Dataset excerpts

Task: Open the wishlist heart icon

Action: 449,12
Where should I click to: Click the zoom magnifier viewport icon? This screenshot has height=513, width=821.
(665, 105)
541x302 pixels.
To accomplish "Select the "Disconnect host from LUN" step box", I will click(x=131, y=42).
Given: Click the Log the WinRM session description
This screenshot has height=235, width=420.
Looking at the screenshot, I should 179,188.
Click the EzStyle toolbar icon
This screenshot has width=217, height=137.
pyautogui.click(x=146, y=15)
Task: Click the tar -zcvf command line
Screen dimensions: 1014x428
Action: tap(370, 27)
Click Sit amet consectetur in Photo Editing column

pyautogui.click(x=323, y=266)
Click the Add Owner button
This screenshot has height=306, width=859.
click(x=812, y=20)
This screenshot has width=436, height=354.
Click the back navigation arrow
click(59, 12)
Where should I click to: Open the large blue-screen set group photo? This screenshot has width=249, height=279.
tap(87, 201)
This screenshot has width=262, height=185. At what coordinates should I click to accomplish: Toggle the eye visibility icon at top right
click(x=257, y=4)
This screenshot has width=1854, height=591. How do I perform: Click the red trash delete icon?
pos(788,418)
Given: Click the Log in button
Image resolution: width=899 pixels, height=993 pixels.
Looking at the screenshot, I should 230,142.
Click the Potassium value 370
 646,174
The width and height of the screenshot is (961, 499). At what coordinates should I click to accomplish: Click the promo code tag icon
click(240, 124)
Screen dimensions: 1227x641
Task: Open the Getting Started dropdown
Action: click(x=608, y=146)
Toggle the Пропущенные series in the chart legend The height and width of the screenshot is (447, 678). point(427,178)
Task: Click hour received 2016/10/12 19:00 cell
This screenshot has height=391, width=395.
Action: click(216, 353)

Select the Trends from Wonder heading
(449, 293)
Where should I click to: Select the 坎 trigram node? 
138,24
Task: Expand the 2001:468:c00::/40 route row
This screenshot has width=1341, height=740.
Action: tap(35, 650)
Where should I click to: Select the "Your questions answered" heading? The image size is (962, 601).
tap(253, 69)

§ TO DO: Begin at the first line of the entries above and copy every line exactly, ending with the line that contains "Click the EzStyle toolbar icon".

§ YOUR RESPONSE:
Task: Open the wishlist heart icon

Action: 449,12
Where should I click to: Click the zoom magnifier viewport icon? This screenshot has height=513, width=821.
(665, 105)
541x302 pixels.
To accomplish "Select the "Disconnect host from LUN" step box", I will click(x=131, y=42).
Given: Click the Log the WinRM session description
This screenshot has height=235, width=420.
Looking at the screenshot, I should 179,188.
Click the EzStyle toolbar icon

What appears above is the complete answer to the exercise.